An elegant series of experiments performed by Carroll et al. (11,12) defined events in skeletal muscle and intestinal IRI. Mice that were deficient in complement components C3 and C4, as well as in Ig, were protected from IRI. Reconstitution of IgM in Ig-deficient mice restored IRI. Taken together, these data indicate that IgM natural antibody-mediated activation of the classical pathway on endothelium is a proximate event in IRI in these two organs.
In renal IRI, tubular cells also are prominently injured, which leads to the pathologic picture of acute tubular necrosis.
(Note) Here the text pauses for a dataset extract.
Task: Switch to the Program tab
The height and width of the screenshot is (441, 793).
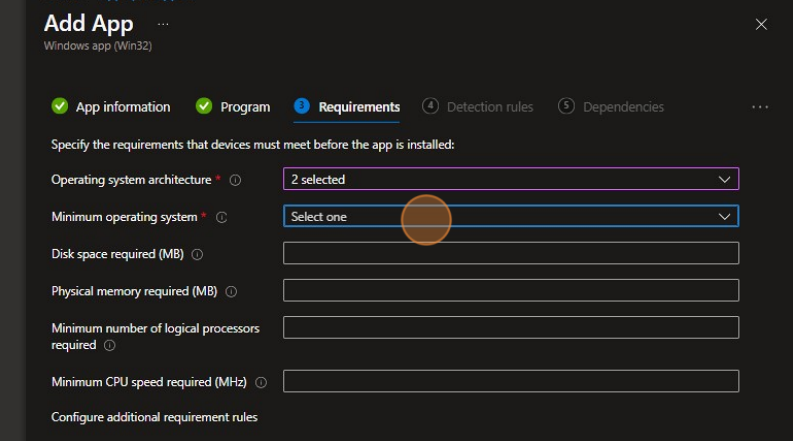Action: pos(245,107)

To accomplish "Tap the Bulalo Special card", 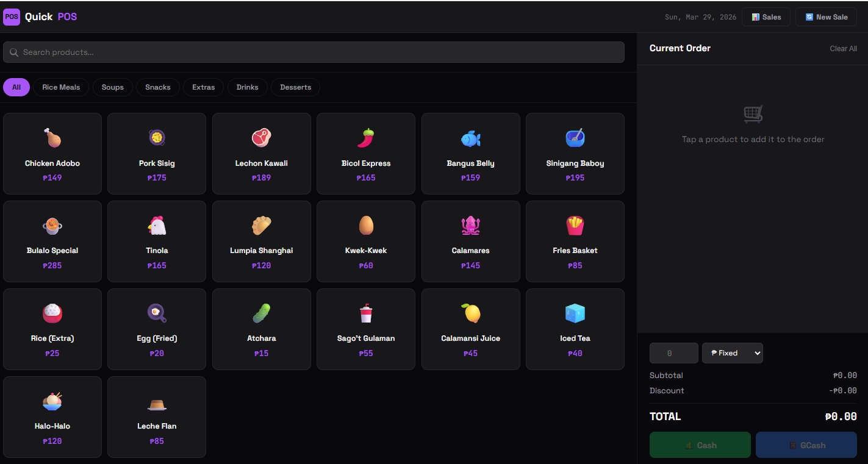I will (x=52, y=241).
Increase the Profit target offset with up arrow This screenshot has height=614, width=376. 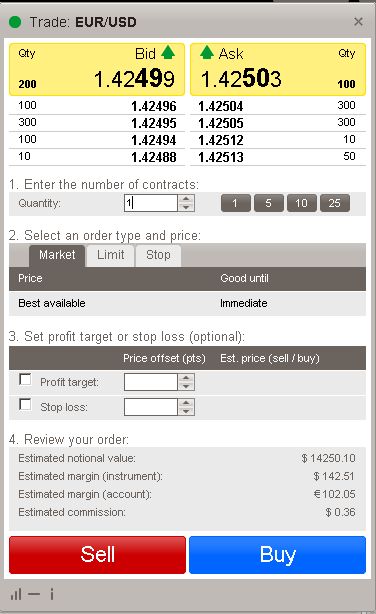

The events that occur are complex but involve complement activation on endothelial cells, endothelial cell P- and E-selectin (but not L-selectin) engagement of neutrophils, and an ensuing inflammatory reaction that ultimately results in necrotic and apoptotic tubular cell death through as-yet incompletely characterized mechanisms (1,2,13,14). A role for C5b-9mediated tubular injury also has been proposed through the use of mice with both targeted and natural deficiencies of various complement proteins (15).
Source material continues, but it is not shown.